Meal Expense Deductions in France (2026): Rules, Limits and Proof

How French meal expense deductions work in 2026 for self-employed taxpayers, what BOFiP limits apply and what documentation must be kept.

Samuel HAYOT
9 min read

Expert note: This article was written by our chartered accountancy firm. Information is current as of 2026. For a personalised review of your situation, contact us.

Meal Expense Deductions in France (2026): Rules, Limits and Proof

Quick answer — In 2026, a meal expense is deductible in France only when it is an additional cost made necessary by professional activity, supported by a valid receipt, and within the BOFiP-approved thresholds. The reference figures are straightforward: €5.50 for the home-meal baseline and €21.40 (incl. VAT) as the upper comparison limit. The deductible amount is the difference between what you paid (capped at €21.40) and the €5.50 home-meal reference, except in well-documented exceptional circumstances.

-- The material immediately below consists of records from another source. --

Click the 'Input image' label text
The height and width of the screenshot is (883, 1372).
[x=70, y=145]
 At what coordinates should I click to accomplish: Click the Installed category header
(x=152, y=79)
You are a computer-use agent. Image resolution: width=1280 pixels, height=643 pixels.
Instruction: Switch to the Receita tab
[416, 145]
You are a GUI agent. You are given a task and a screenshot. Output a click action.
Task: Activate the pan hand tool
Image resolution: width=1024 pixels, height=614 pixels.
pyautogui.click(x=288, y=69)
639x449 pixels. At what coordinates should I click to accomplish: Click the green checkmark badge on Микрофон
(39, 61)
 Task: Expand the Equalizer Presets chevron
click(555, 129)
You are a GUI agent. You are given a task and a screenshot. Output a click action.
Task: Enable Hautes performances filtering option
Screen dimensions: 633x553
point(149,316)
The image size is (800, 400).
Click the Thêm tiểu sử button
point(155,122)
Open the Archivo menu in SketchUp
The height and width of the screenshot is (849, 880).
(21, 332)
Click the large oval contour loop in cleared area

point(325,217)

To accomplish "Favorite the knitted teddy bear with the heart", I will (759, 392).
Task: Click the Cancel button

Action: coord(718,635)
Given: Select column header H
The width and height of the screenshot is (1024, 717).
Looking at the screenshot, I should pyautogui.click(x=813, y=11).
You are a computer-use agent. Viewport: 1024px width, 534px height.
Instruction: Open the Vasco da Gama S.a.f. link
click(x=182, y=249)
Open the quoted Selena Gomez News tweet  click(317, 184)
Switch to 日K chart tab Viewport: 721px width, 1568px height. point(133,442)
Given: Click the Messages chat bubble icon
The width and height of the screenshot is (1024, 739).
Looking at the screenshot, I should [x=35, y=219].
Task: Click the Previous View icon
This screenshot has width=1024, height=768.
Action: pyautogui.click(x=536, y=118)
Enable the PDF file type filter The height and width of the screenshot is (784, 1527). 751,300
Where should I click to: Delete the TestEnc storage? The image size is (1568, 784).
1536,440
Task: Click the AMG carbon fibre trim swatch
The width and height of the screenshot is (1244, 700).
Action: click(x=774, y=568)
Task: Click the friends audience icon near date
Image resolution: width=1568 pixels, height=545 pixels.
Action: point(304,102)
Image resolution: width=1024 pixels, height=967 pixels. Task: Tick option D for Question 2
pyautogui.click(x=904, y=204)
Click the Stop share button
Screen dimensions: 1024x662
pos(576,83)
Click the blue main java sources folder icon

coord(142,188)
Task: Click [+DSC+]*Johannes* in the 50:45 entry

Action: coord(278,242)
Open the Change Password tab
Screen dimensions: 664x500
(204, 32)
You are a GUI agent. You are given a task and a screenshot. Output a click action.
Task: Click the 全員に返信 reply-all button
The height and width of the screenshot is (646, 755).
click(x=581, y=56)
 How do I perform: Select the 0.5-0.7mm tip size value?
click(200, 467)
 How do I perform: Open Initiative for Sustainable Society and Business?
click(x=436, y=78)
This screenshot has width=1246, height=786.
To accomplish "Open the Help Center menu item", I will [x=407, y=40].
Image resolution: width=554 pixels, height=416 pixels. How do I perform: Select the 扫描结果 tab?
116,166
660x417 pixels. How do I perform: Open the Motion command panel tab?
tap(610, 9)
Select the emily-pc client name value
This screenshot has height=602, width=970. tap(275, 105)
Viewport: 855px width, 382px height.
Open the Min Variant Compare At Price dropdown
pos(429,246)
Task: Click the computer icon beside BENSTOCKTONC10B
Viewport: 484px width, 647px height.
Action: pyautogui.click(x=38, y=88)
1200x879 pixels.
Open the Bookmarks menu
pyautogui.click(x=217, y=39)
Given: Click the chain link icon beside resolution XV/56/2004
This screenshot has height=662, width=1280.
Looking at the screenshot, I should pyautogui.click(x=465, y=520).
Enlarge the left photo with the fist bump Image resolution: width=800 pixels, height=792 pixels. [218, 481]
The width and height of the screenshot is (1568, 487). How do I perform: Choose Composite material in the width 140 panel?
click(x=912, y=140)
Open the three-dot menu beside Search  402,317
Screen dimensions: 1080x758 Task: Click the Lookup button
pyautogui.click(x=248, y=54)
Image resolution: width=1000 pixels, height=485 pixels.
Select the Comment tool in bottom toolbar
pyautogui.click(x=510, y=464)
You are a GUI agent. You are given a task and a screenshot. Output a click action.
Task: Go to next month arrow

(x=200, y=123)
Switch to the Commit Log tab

The three conditions the French tax authority always checks

A receipt alone does not create a right to deduct. The French tax administration (administration fiscale) simultaneously examines three things: professional necessity, the reality of the expense, and whether the amount is reasonable. Two meals of the same price can therefore be treated differently depending on the context, location and nature of the activity.

1. The meal must be made necessary by your work

The deduction applies to additional meal costs — situations where you cannot return home or eat under normal conditions. A day-long site tour, a client meeting far from your office, a full day of travel, or an on-site intervention can all justify the expense.

By contrast, a lunch taken out of convenience when you could have returned home or eaten normally at your desk does not fall within the deduction logic. The tax authority assesses each situation individually, taking into account the geographic scope of your activity, where your clients are based, and the nature of your profession.

2. The expense must be documented

A deductible meal expense must be explainable. You need a receipt, a date, an amount, a location and, ideally, the professional context. The simpler the file is to review, the more solid it is in the event of a tax audit.

For a solo meal, a till receipt or invoice is generally sufficient if it clearly identifies the date, amount and location. For a business meal with others, it helps to add the purpose of the meeting, the client or prospect's name, and the professional reason for the engagement. The goal is not to burden your bookkeeping, but to let any reviewer immediately understand why the meal was charged to the business.

3. The amount must not be excessive

The BOFiP sets a specific method: subtract the home-meal reference value (€5.50 in 2026) from the amount you paid (capped at €21.40 incl. VAT). The excess above €21.40 is not normally deductible unless you can document genuine exceptional circumstances.

Element2026 Amount
Home-meal reference (non-deductible baseline)€5.50 incl. VAT
Upper comparison limit for a professional meal€21.40 incl. VAT
Standard maximum deduction per meal€15.90

The formula in practice: take what you paid, cap it at €21.40, then subtract €5.50. If the result is negative, there is no deduction. If an unusually expensive meal was genuinely imposed by exceptional circumstances (remote site, no nearby alternatives, etc.), the excess must be credibly documented.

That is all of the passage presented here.